Managing models is a crucial aspect of MLOps, and our workshop introduces you to Model Registry best practices. We then transition to the ML CI/CD (GitOps) process, showcasing how to seamlessly integrate machine learning into your software development workflow and automate a few steps.
Finally, we cap off the workshop by exploring deployment using Huggingface Spaces, ensuring your underwater models are ready for real-world applications, whether marine research, environmental monitoring, or beyond.
**Module 1: Exploratory Data Analysis (EDA) and Dataset Introduction**
- Understand the Brackish Underwater dataset.
- Learn the basics of exploratory data analysis.
- Introduction to the Brackish Underwater dataset (14,674 images).
- Hands-on exploration of the dataset, including data loading and visualization.
- Introduction to key EDA tools, with a focus on Weights & Biases (W&B) Tables.

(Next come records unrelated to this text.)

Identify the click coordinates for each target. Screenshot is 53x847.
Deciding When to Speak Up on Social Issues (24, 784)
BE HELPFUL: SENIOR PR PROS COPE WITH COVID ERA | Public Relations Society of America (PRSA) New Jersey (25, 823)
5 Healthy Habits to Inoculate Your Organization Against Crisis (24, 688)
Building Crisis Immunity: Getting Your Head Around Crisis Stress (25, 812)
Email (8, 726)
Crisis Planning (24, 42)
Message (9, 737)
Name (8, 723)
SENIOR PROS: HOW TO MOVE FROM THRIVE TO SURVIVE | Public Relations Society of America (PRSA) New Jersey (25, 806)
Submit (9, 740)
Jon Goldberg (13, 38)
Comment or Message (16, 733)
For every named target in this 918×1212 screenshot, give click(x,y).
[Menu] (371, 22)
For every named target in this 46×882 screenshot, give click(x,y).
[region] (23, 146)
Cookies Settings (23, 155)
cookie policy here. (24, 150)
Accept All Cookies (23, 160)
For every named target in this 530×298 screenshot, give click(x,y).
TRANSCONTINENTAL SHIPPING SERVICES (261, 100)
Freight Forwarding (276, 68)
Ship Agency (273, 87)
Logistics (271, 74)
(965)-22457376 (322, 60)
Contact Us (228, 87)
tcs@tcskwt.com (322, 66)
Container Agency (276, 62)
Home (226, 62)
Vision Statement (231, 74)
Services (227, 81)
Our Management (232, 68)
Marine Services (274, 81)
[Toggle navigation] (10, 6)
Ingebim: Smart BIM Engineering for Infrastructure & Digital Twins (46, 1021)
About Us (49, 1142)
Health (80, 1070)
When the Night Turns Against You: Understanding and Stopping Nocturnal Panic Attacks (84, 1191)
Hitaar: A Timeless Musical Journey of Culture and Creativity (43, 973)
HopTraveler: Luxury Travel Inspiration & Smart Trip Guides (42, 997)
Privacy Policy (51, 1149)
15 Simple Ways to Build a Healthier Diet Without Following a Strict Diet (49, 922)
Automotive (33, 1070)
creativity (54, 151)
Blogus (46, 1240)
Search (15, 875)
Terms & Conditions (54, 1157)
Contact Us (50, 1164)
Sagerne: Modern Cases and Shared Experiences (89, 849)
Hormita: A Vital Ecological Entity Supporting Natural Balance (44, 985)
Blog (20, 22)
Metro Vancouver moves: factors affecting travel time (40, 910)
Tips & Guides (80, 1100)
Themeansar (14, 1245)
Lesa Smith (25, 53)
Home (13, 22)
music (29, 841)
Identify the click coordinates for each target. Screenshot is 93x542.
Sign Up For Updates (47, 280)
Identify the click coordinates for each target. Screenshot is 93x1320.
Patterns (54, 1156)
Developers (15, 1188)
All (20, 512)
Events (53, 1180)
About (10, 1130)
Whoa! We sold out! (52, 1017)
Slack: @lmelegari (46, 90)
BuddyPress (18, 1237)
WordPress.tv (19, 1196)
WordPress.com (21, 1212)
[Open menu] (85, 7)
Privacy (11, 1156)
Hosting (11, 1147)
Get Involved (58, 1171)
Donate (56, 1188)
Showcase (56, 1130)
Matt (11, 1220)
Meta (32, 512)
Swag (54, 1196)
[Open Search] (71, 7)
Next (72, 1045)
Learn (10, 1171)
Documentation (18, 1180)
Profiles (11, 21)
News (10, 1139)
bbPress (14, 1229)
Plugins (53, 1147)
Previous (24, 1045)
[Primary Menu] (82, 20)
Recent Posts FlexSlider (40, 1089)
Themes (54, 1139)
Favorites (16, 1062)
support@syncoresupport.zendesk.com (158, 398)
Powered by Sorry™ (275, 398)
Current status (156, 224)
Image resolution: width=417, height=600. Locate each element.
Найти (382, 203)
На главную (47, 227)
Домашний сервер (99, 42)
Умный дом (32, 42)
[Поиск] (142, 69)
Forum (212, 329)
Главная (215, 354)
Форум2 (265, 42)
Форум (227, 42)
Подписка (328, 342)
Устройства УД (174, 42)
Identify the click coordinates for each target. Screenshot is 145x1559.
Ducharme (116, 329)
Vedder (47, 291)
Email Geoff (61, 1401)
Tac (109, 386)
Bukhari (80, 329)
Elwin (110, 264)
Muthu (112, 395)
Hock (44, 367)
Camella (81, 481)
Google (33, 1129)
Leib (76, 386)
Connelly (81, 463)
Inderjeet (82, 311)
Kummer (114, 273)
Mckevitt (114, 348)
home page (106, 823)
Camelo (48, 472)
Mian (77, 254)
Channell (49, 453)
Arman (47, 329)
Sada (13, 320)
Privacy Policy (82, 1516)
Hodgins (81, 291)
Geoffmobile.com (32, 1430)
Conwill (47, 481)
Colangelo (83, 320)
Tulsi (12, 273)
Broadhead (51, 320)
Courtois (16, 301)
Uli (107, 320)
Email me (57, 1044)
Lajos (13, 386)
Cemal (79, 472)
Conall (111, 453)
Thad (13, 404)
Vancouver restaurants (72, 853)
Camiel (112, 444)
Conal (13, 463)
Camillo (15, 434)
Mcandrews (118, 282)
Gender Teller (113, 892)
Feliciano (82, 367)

- Exercise: Perform EDA on the dataset, visualizing marine life and understanding data distribution.
**Module 2: Model Development Lifecycle and Active Learning**
- Comprehend the Model Development Lifecycle.

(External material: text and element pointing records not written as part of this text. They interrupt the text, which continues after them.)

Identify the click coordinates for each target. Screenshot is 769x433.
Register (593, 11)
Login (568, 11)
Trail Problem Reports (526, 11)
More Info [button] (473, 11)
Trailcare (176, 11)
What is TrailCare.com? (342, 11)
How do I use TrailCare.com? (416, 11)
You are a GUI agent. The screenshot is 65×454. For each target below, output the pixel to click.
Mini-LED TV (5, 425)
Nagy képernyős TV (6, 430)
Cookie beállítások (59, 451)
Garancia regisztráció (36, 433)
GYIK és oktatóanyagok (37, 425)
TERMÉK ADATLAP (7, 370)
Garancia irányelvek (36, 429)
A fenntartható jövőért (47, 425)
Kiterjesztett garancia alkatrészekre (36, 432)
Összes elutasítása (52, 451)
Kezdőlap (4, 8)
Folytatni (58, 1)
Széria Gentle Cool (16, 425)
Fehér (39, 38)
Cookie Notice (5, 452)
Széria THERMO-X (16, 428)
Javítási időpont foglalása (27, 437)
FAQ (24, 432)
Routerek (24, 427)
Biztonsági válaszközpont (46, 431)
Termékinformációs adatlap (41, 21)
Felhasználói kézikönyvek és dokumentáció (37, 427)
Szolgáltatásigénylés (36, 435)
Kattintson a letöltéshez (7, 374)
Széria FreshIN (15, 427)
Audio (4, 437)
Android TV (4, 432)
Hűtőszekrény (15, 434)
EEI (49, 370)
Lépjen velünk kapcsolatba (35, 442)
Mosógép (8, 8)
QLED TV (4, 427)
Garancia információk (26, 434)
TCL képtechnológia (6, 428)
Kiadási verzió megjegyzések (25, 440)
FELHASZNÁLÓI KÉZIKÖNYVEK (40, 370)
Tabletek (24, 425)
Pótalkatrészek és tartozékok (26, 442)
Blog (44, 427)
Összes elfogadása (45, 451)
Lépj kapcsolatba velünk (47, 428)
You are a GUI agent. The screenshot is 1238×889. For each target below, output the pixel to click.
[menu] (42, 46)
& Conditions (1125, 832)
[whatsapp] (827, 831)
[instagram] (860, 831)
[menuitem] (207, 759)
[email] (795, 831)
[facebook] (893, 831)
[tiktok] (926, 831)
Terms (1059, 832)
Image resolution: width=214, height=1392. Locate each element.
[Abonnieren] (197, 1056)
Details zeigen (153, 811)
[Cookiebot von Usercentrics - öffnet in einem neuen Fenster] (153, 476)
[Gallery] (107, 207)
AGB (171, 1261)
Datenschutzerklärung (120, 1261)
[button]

- Understand the concept and significance of active learning in MLOps.
- Learn how active learning improves model performance.
- Overview of the Model Development Lifecycle from data ingestion to model training.
- In-depth explanation of active learning, its benefits, and why it's vital in the model development process.
**Module 3: Hyperparameter Optimization and Model Management**
- Understand the importance of hyperparameter optimization (HPO).
- Learn how to optimize hyperparameters for improved model performance.
- Introduction to hyperparameter optimization (HPO) and its role in model performance.
- Exploring different HPO techniques, focusing on Weights & Biases (W&B) Sweeps.
- Hands-on HPO using the Brackish Underwater dataset.
**Module 4: ML CI/CD (GitOps) and Deployment with Huggingface Spaces**
- Understand the ML CI/CD (GitOps) process.
- Learn how to automate machine learning workflows.
- Explore deployment with Huggingface Spaces.
- Overview of ML CI/CD (GitOps) principles and practices.
- Introduction to deployment using Huggingface Spaces.
- Hands-on exercise: Automate the ML CI/CD pipeline for your underwater object detection model
The participants should be familiar with Python and have some knowledge about Machine Learning. The participants should have trained a neural network based model.
Bio: Ayush Thakur is a MLE at Weights and Biases and Google Developer Expert in Machine Learning. He is interested in everything computer vision and representation learning. For the past 8 months he’s been working with LLMs and have covered RLHF and how and what of building LLM-based systems.